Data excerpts

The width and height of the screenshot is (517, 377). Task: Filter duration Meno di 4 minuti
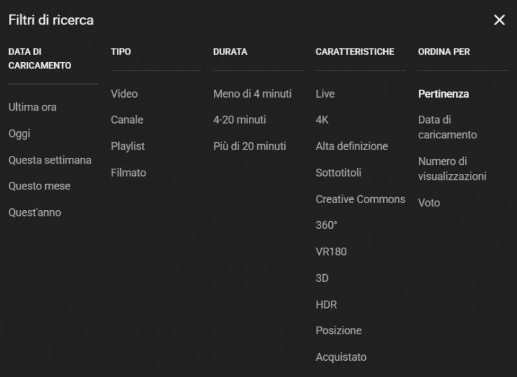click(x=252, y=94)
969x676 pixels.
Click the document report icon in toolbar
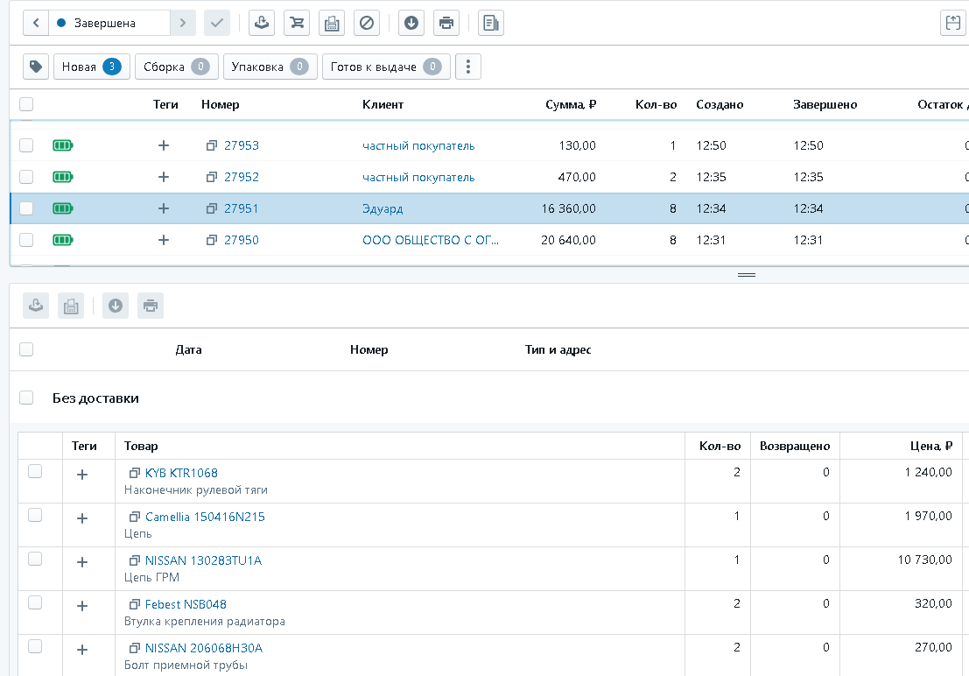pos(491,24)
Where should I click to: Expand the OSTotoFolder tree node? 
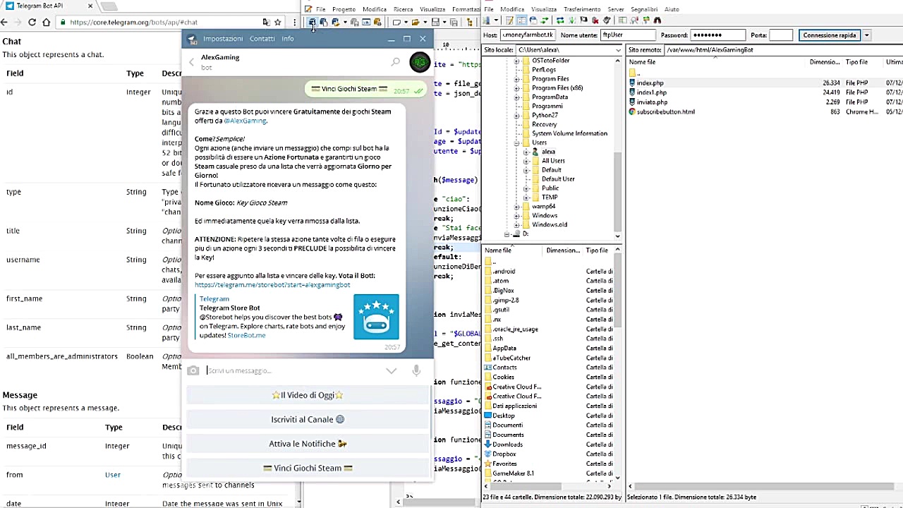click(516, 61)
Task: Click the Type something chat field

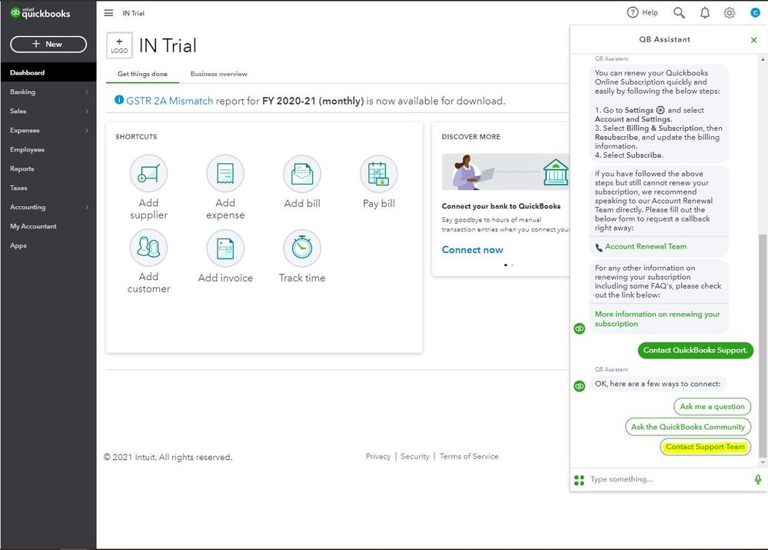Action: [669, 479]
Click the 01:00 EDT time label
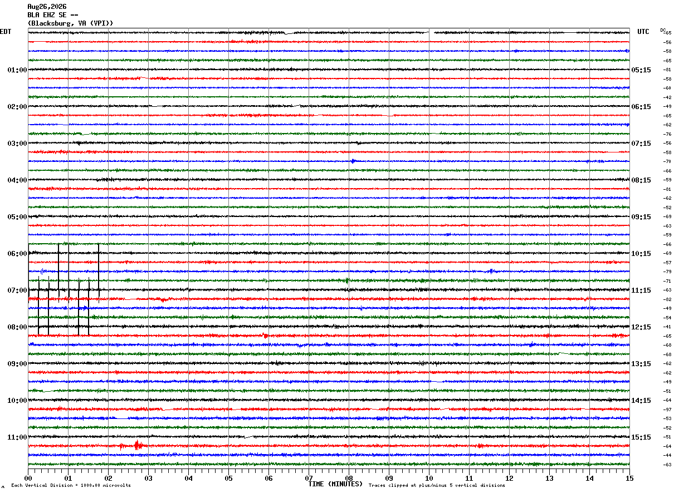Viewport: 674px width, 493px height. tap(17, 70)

--- About this task ---
Looking at the records above, extract only the lines from the one with "969x676 pixels." through the last line, exactly, with the pictures left out.

--- Completed exercise ---
969x676 pixels.
Click the document report icon in toolbar
pos(491,24)
Where should I click to: Expand the OSTotoFolder tree node? 
click(516, 61)
Task: Click the Type something chat field

Action: [669, 479]
Click the 01:00 EDT time label
Viewport: 674px width, 493px height. tap(17, 70)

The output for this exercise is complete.